Festival Bwa Kayiman : la flamme qui attend de renaître
Après une longue année d’attente, la mémoire du Bois-Caïman s’est vue, une nouvelle fois, être célébrée et commémorée par les chants et les danses d’une nation qui refuse d’oublier son histoire. Le 14 août dernier, sous la chaleur estivale et avec un rythme créole, le Festival Bwa Kayiman a réuni des centaines de personnes au Centre de Convention de l’hôtel El Rancho, ravivant ainsi les souvenirs d’une étape décisive dans le cours de l’histoire haïtienne.
Des branches munies de feuilles déposées scrupuleusement autour des poteaux, le fameuse maison “Kay Manbo Inan” ; du décor jusqu’au visuel, chaque détail était pensé à la lettre et laissait à prévoir un événement d’envergure magistrale.
Le Festival Bwa Kayiman a d’abord débuté avec un panel réunissant des personnalités telles que Stéphanie Sophie Louis, Savannah Savary, Tamara L. N. Saint Fleur, Manbo Lavi Djò, Raymond F. Lerebours, autour des thèmes : “Eritaj – Angajman – Libète”. Une narration de la nuit du 14 août 1791, faite par Savanah Savary, a introduit la conférence avant d’être suivie par d’autres interventions touchant l’importance, l’impact et les devoirs qu’implique une telle cérémonie.

Bien vite, les présentations étaient devenues des discours d’engagement qui incitaient l’assistance à se lever et à prendre son destin en main car, comme l’avait dit Stéphanie Sophie Louis : « Konesans se pouvwa, men la pawòl se zouti ». Ainsi, les riches et chaudes acclamations du public témoignaient de l’efficacité des mots quant à leur habileté à éveiller la conscience et à susciter le passage à l’action.

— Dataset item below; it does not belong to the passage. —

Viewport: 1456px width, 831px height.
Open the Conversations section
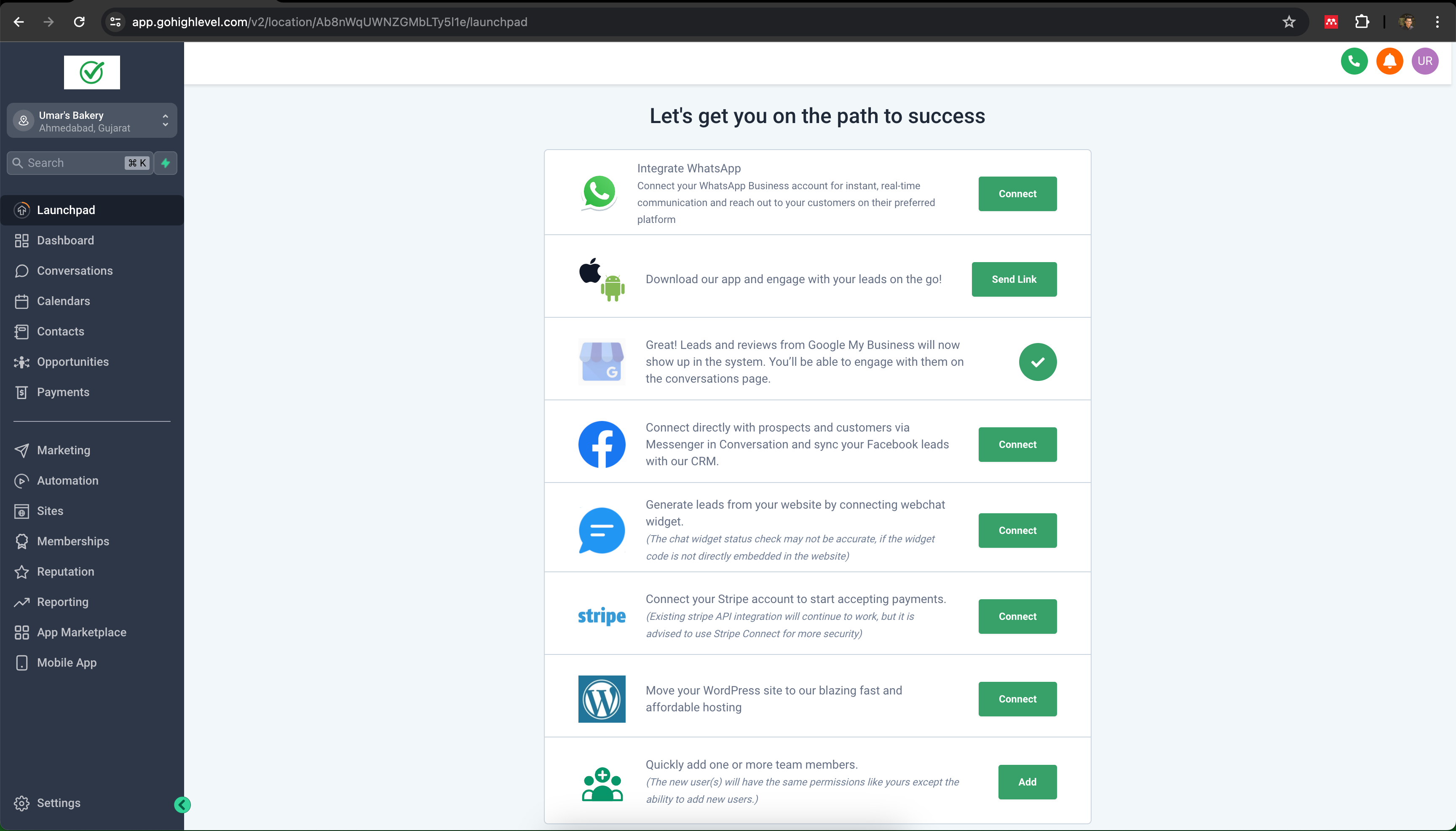coord(74,270)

Entre célébration culturelle et transmission de la mémoire
Après les discours viennent les célébrations. Outre les cris d’allégresse et les chants traditionnels, la seconde partie du festival s’était particulièrement distinguée par son aspect relaxant et festif. Les visages devenaient de plus en plus expressifs et les corps se mouvaient naturellement au rythme de la musique.

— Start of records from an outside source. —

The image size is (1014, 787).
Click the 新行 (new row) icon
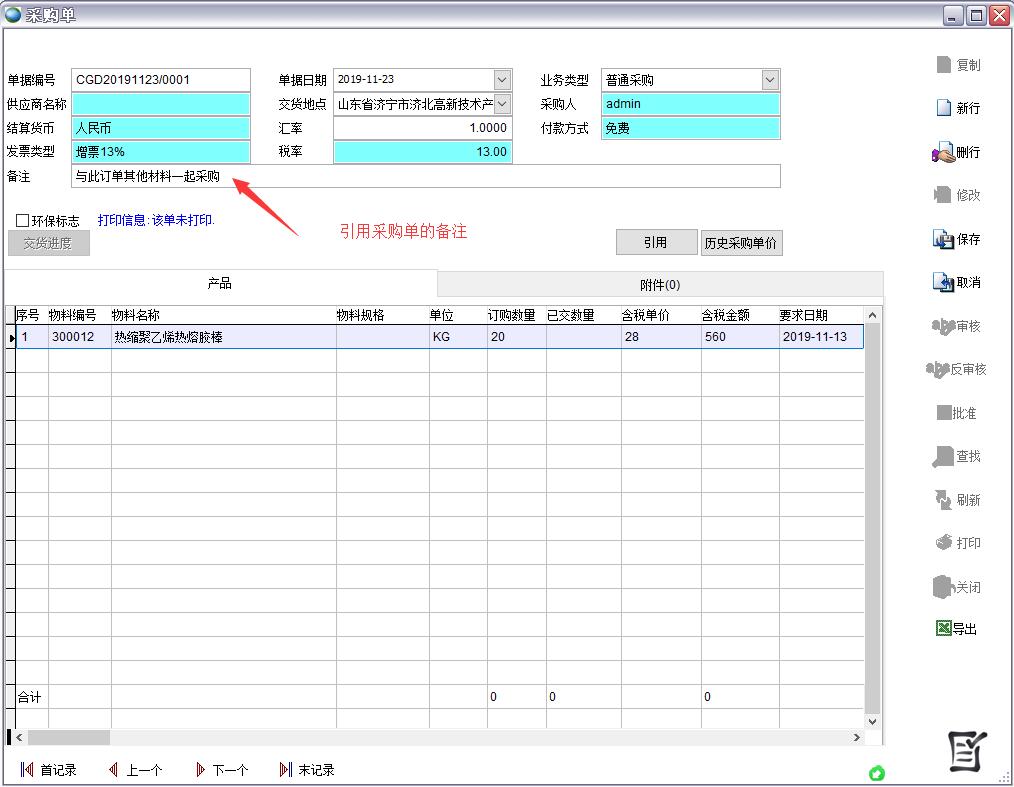coord(944,108)
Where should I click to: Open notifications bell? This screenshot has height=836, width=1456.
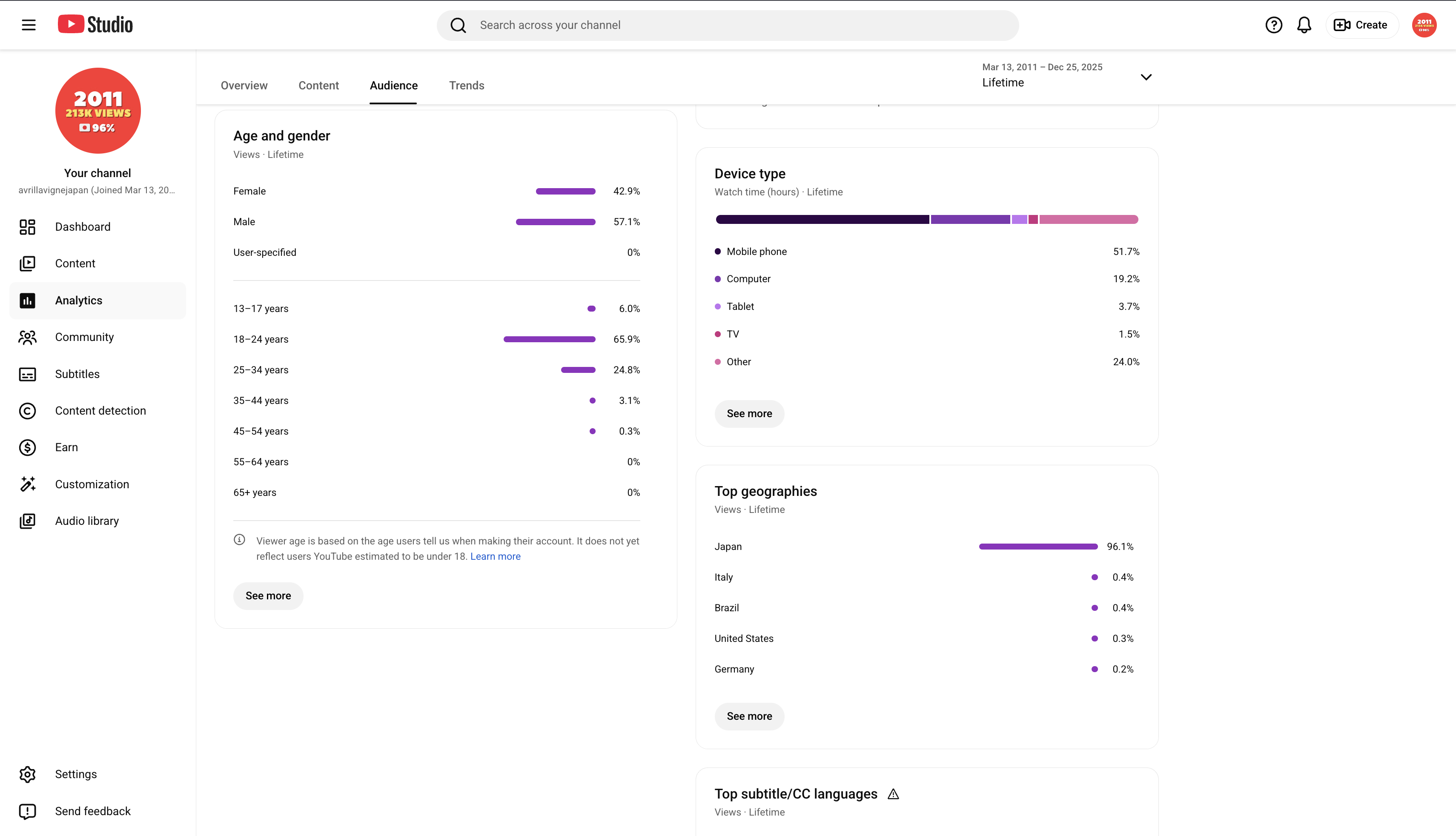point(1304,25)

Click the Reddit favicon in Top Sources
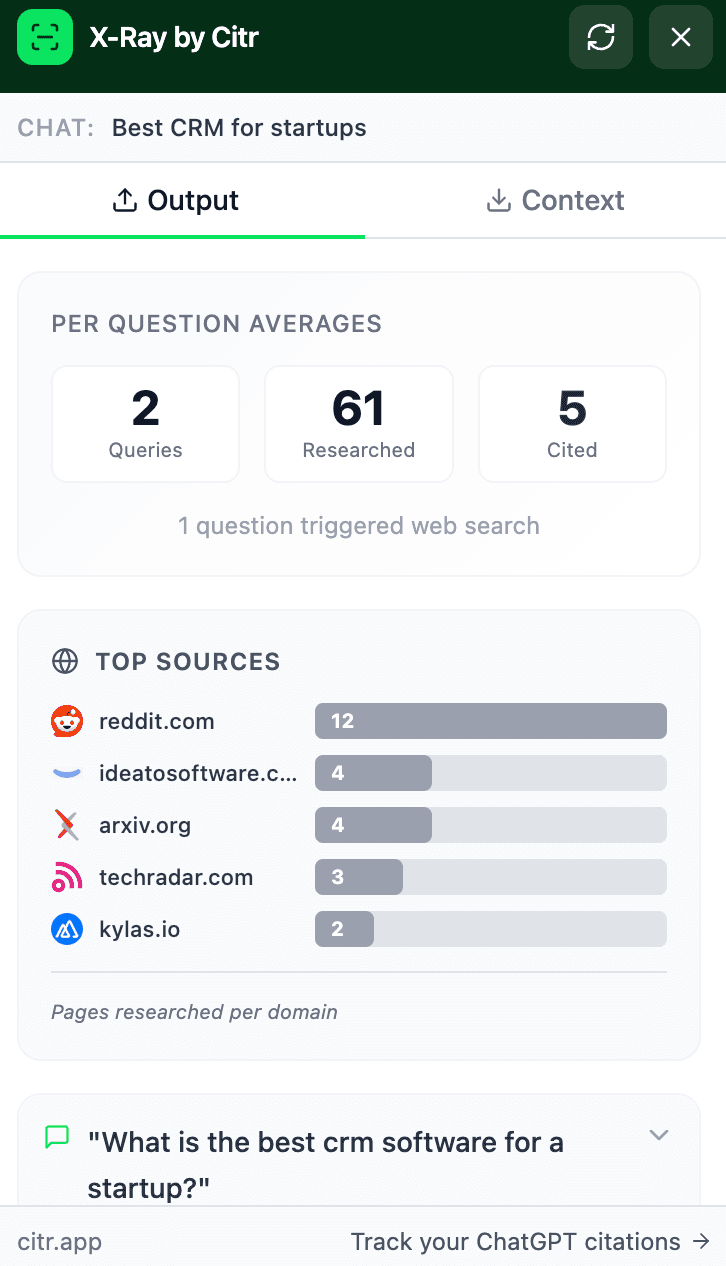[x=67, y=721]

Un défilé culturel, le “Defile Milokan” témoignait également de la portée transcendante de l’événement. Rouge, bleu, mauve, noir, tant de couleurs ornaient les silhouettes sculptées des mannequins qui, à travers leurs vêtements, leur démarche et leur expression, représentaient différents loas. Nous ne pouvons pas continuer sans mentionner le fameux spectacle “Jou bare n”.
Dans cette étendue de personnes, la joie était à son apogée et l’histoire était mise en toute première place.

Un héritage qui appelle à l’action
Toutefois, la cérémonie du Bois-Caïman n’était pas uniquement faite d’euphorie, c’était également un événement redoutable. En une nuit, tous les dés se sont vus jetés, et, à travers le Festival Bwa Kayiman, un message a été dûment lancé : si nos ancêtres ont pu briser leurs chaînes, nous aussi, nous pouvons briser le joug du néocolonialisme.
Cette nouvelle édition, aussi festive qu’elle ait été, n’avait pas pour seul but de célébrer l’histoire, elle était également réalisée afin de raviver, au son des tambours et à travers les vibrations créoles, la flamme qui symbolise la souveraineté nationale et qui, très certainement, se tapit au cœur de chaque haïtien, importe peu où il réside dans le monde.